Just because something is considered a "classic" or written by a popular author doesn't necessarily mean it's any good.

Also, Just Because It Has A Movie Doesn't Mean It's Good

"Dreamcatcher by Stephen King."

"I tried. I swear. The perspective made it hard to follow and the story itself was incoherent at best. Supposedly King was high while writing it, which is very much reflected in the words."


Tried And Failed Multiple Times? Just Give Up.

"Depends on your definition of 'worst'."

"Ulysses falls into my category of the worst book I've attempted to read. After multiple failed attempts, I've resolved to stop cracking my head."


Socialist Twist!

"The Communist Manifesto. It's honestly not as good as people say it is."

"I'll stick with reading the Doctrine of Fascism"


So Boring You Dropped It

"The only book I've ever put down without finishing it was The Red Badge of Courage. A complete bore hole."


Don't Start Your Life With A Single Absolute

"Atlas Shrugged."

"nothing more needs to be said."


"I can respect the idea but man... its like a psychopath trying to justify being a horrible person."

"I think it's a masterpiece.

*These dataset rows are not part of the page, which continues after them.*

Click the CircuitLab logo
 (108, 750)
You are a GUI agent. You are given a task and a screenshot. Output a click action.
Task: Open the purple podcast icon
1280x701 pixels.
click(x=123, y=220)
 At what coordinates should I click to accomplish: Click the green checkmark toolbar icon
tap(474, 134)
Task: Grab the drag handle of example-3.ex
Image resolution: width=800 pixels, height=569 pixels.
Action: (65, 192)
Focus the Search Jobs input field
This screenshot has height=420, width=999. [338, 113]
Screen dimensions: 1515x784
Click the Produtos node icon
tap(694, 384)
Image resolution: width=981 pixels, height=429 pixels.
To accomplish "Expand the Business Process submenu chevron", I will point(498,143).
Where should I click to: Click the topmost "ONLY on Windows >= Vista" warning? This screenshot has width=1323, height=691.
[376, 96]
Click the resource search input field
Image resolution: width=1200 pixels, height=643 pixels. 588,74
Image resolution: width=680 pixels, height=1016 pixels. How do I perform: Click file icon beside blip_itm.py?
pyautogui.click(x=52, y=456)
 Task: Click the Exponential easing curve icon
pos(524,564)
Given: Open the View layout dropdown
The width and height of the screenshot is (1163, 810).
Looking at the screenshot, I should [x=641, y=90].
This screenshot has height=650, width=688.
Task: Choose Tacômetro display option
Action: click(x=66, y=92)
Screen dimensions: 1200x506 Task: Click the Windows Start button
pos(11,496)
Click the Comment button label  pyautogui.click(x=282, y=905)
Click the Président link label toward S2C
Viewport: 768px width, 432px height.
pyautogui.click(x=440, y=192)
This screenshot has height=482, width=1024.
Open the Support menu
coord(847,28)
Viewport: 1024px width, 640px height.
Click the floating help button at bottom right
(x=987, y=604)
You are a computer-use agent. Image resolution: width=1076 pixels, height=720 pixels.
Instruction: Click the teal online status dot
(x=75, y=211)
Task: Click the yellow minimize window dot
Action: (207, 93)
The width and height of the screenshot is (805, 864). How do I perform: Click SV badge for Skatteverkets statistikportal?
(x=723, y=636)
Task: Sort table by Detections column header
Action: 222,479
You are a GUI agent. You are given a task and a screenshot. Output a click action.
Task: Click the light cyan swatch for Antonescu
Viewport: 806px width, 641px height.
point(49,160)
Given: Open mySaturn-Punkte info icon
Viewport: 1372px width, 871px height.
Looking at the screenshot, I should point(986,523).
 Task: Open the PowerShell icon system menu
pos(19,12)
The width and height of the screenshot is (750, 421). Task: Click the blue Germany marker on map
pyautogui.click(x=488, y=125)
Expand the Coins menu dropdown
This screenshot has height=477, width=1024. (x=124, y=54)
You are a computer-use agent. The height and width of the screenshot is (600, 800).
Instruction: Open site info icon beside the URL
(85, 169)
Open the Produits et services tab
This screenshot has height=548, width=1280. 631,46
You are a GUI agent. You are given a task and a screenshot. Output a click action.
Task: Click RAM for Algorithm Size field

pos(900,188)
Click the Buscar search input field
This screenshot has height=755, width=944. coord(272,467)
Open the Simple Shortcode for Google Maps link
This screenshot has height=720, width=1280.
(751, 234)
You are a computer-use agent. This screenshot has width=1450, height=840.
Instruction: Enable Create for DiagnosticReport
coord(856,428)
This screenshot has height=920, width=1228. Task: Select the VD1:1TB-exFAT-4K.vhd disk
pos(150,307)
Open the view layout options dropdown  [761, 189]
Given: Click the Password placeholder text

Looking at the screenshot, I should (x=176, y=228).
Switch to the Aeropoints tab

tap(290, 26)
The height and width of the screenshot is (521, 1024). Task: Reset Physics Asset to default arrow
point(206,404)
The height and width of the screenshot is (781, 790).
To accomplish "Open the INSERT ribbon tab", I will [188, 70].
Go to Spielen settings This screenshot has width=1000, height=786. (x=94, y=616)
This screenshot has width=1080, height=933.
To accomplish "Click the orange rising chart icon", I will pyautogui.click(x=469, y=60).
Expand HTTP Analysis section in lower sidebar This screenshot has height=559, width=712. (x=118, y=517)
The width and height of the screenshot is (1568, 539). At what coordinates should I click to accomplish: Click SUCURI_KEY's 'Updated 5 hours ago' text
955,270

Not because the message is good but the opposite. The message is deranged and a great look into the mind of someone who was privileged, lost that privilege, and whines it's their birthright or they "deserve" it, whatever."

"My wife loves it and she's the absolute opposite of the people in the novel, kind and empathic. It's the weirdest thing."


Yeah, What Is Age?

"Jane Eyre"

"I mean seriously the dude could have been 40 and he was going to marry a 20 year old, and not tell her about her crazy ex wife that was living with them. WTF."


Feeling That Way While Reading Is Not A Good Sign

"Wuthering Heights was filled with some of the most detestable characters I've ever encountered in literature, so I'm going to go with that."


"Holy f-ck Wuthering Heights. I had to study it in school and it made me want to crack my head open on the desk"


Read what you want. Enjoy what you want.

Just don't be surprised if someone else thinks what you like is trash.